[Bug 2100564] Re: lxd-installer shim fails to install with snapstore error

Robie Basak 2100564 at bugs.launchpad.net
Wed Apr 2 13:41:11 UTC 2025


This is a very well written up SRU. Thank you! I have three review
points:

1. Since this involves impact to a specific Internet service, please
document sign-off from the operators of api.snapcraft.io that they are
happy with this change. I guess it may triple service load but
specifically at the times when the service is already struggling under
load? Plucky isn't released yet, so they're likely only going to notice
a significant difference in production (if there will be any) when this
SRU lands :)

2. I think there's an additional regression risk here: users for whom it
already _always_ fails will now take even longer to fail. This might
affected automated air-gapped deployments, for example, where
api.snapcraft.io might currently time out, but now it will have to time
out three times plus six seconds. I think that such an environment
*should* explicitly and immediately reject, but firewalls are often not
configured to do that in practice. Could this tip such an automated
deployment over the edge if it itself has a timeout for completion? How
long is the connection timeout? If short then probably this isn't
significant; if long (eg. minutes) then it could be. It isn't a big deal
for someone affected to fix this by extending their own timeout or
(better) not triggering lxd when it is bound to fail anyway, but it
might be infuriating to deal with that in an area that is already
frustrating to some set of our users and the expectation is that it
won't regress further in an SRU.

3. Test Plan: could you perhaps simulate this problem with
api.snapcraft.io? For example, redirect it in /etc/hosts and then use
`nc -l -p 443 </dev/null` or similar? It's not exactly the same, but if
it's easy and good enough, then that would be better than a test that
isn't certain to actually exercise the retry path if the real service
happens to be working better at the time of the test.

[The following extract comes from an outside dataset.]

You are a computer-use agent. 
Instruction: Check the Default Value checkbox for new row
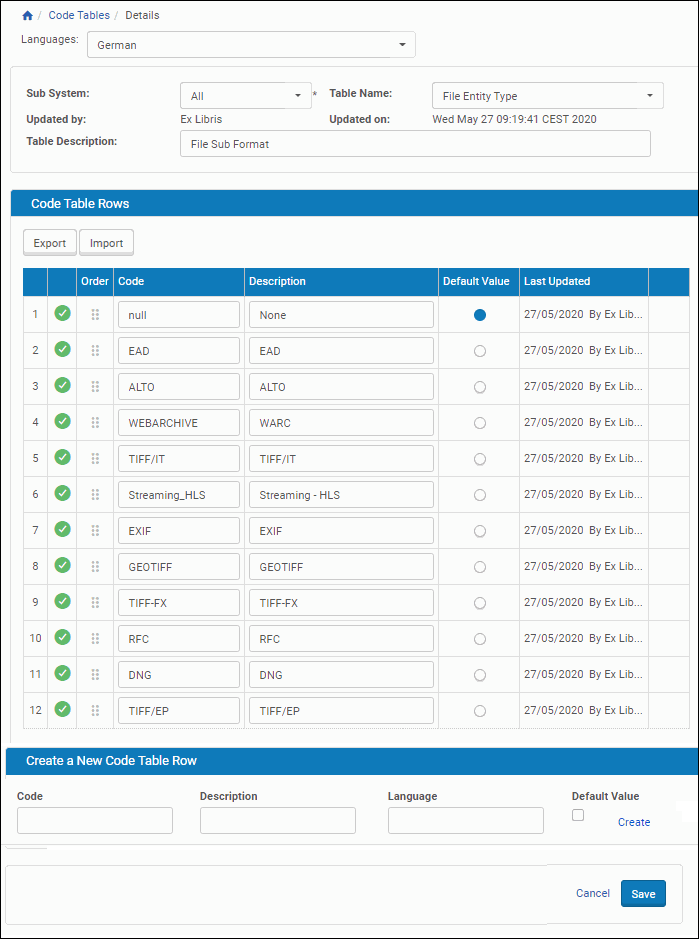(578, 815)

Of these, 2 gives me reason for hesitation since this is the kind of
change that has affected me in the real world before. I'm on the fence
as to whether it needs mitigating or not. Please could you consider this
scenario, maybe try and measure the impact, and report your thoughts?

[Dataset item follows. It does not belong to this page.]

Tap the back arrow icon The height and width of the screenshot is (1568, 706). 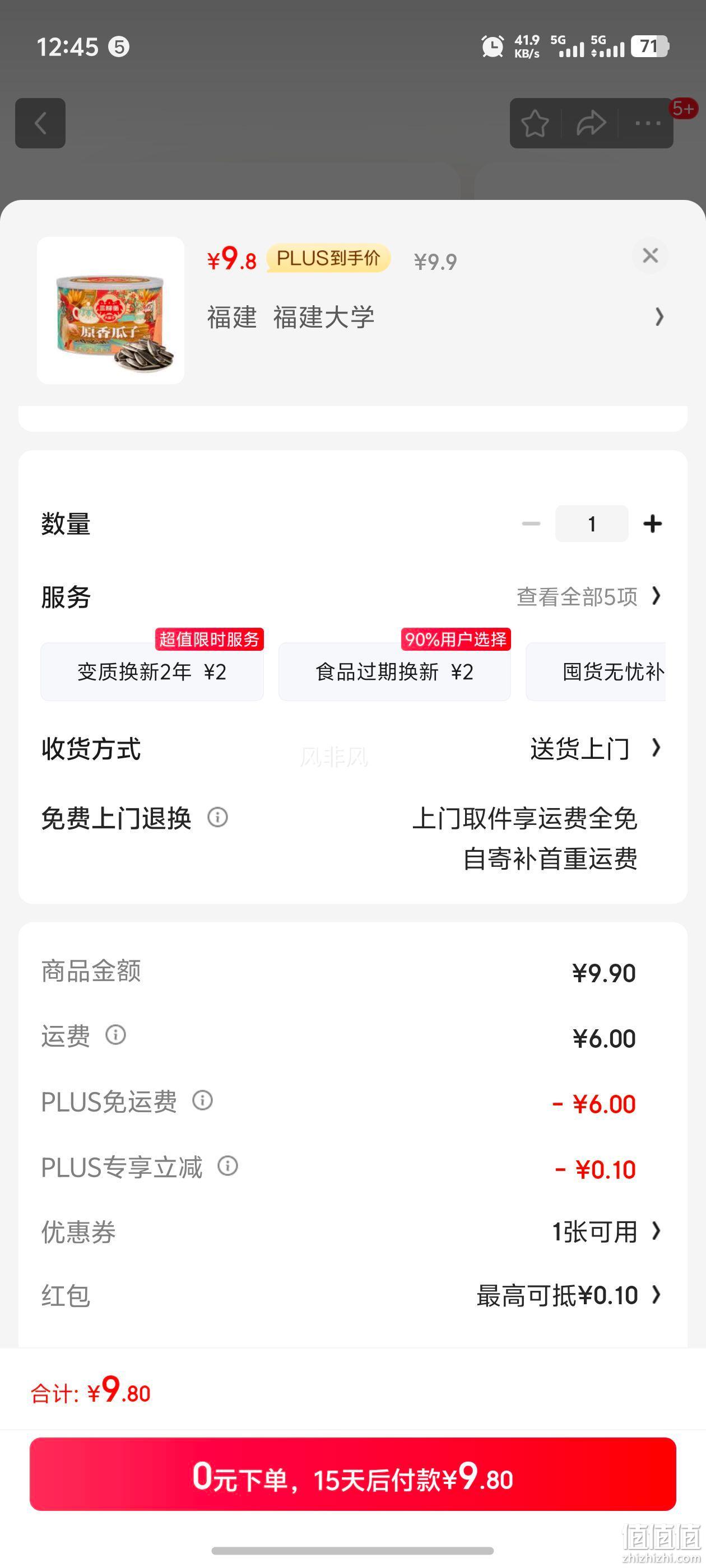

1 and 3 are OK to be resolved before release to -updates rather than
blocking now.

Apart from that, I've reviewed the current uploads in Noble and
Oracular, everything else looks fine, and once the above is resolved I'd
be happy to accept from the queues without re-review. I see bug tasks
open for Focal and Jammy, but no uploads for them, so those are not
reviewed.


** Changed in: lxd-installer (Ubuntu Noble)
       Status: New => Incomplete

** Changed in: lxd-installer (Ubuntu Oracular)
       Status: New => Incomplete

-- 
You received this bug notification because you are a member of Ubuntu
Foundations Bugs, which is subscribed to lxd-installer in Ubuntu.
https://bugs.launchpad.net/bugs/2100564

Title:
  lxd-installer shim fails to install with snapstore error

Status in lxd-installer package in Ubuntu:
  Fix Released
Status in lxd-installer source package in Focal:
  New
Status in lxd-installer source package in Jammy:
  New
Status in lxd-installer source package in Noble:
  Incomplete
Status in lxd-installer source package in Oracular:
  Incomplete
Status in lxd-installer source package in Plucky:
  Fix Released

Bug description:
  [ Impact ]

  This has been affecting minimal and base pipelines for cloud images
  for both oracular and noble and blocking publication for these images.
  The oracular and noble images fail lxd related tests because lxd
  installation cannot complete with the following error
  `ConnectionResetError: [Errno 104] Connection reset by peer`. This
  error is intermittent.

  The proposed upload allows retries of the installation to mitigate
  availability issues from the snapstore.

  [ Test Plan ]

  To reproduce the bug you can launch a container from either oracular
  or noble like so: `lxc init ubuntu-<SUITE>-daily:<SUITE> test && lxc
  start test && lxc exec test bash` where SUITE=oracular or noble. Since
  this error is intermittent, this reproducer is also the same.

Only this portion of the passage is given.